L'une des clés de l'oeuvre de Nerval se trouve au coeur d'un personnage: une actrice dont Nerval est tombée éperdument amoureux: Jenny Colon. Mariée deux fois, maîtresse d'un banquier hollandais, elle a fasciné Nerval dès leur rencontre en 1833. Ses nombreux voyages tendent à transcender la passion. En Egypte,Nerval développe le mythe féminin,incarné à travers la divinité Isis, la vierge éternelle, l'être à aimer au delà du doute. Dans "Aurélia",très certainement inspirée par Jenny Colon, Nerval se lance dans la quête du paradis perdu. Les femmes ont fasciné et obsédé Nerval. Dans son introduction au "Voyage en Orient", Nerval note: "Dans les îles frecques, toutes les femmes qui sortent sont voilées comme si l'on était en pays turc. J'avouerai que je n'étais pas fâché, pour un jour que je passais en Grèce,de voir au moins un visage de femme."
C'est au lycée Charlemagne que Nerval rencontre Théophile Gautier. Dès l'âge de 13 ans, Nerval écrit des poèmes et à 18 ans, à l'automne 1827 il traduit Faust de Goethe. Après la mort de Nerval, Théophile Gautier rappelle dans "La Presse" du 30 Janvier 1853 les mots de Goethe, ému au jeune traducteur de son oeuvre Faust, Nerval: "je ne me suis jamsis si bien compris qu'en vous lisant". Nerval si modeste pourtant, ne pouvait que s'enorgueillir à bon droit de ce beau compliment.
Nerval et Gautier avaient en commun leur définition du but de l'art. Gautier dans "Le Moniteur Universel" à propos du peintre Eugène Delacroix notait: "Le but de l'art n'est pas la reproduction excate de la nature, mais la cré-ation au moyen des formes et des couleurs qu'elle nous livre, d'un microcosme où puissent habiter et se produire les rêves, les sensations et les idées que nous inspire l'aspect du monde".

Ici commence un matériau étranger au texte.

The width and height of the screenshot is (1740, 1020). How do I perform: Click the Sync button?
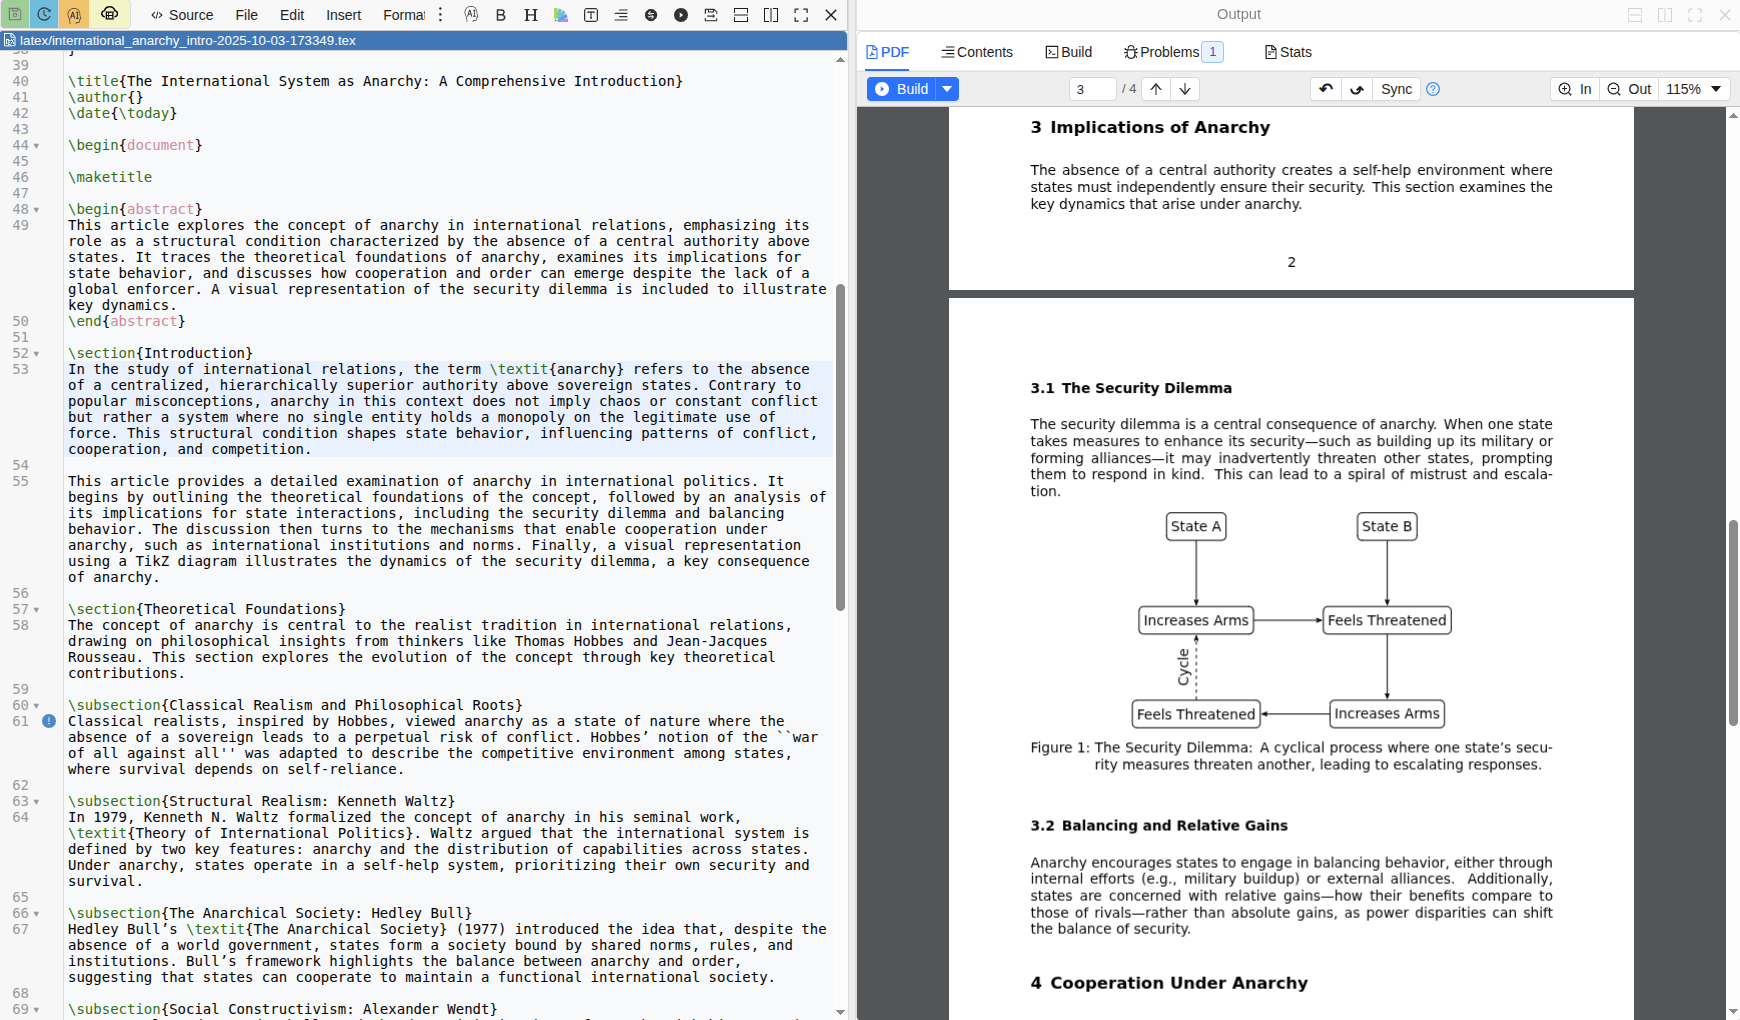point(1395,89)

Parmi les nombreux voyages de Nerval à partir de 1834, l'Orient reste probablement le plus fécond et celui qui l'a le plus marqué. Avant le XIXème siècle, les récits de voyages consistaient en une relation objective rédigée par des explorateurs, des missionnaires ou des diplomates. Nerval quant à lui classe le récit de voyage parallèlement au compte rendu théâtral. Il note à ce propos: "le goût des voyages n'est pas aujourd'hui moins répandu que le goût du spectacle et l'on tient même à recueillir plusieurs avis, car chacun voit à sa manière, et les impressions sont plus diverses encore entre les voyageurs qu'entre les critiques". Nerval s'intéresse particulièrement à la vision du monde propre à chacun, parlant "de la façon particulière et fantasque de voir et de sentir". En effet, Nerval dans son poème Vers doré extrait du recueil "Autres Chimères" écrit: " Tout est sensible! Et tout sur ton être est puissant."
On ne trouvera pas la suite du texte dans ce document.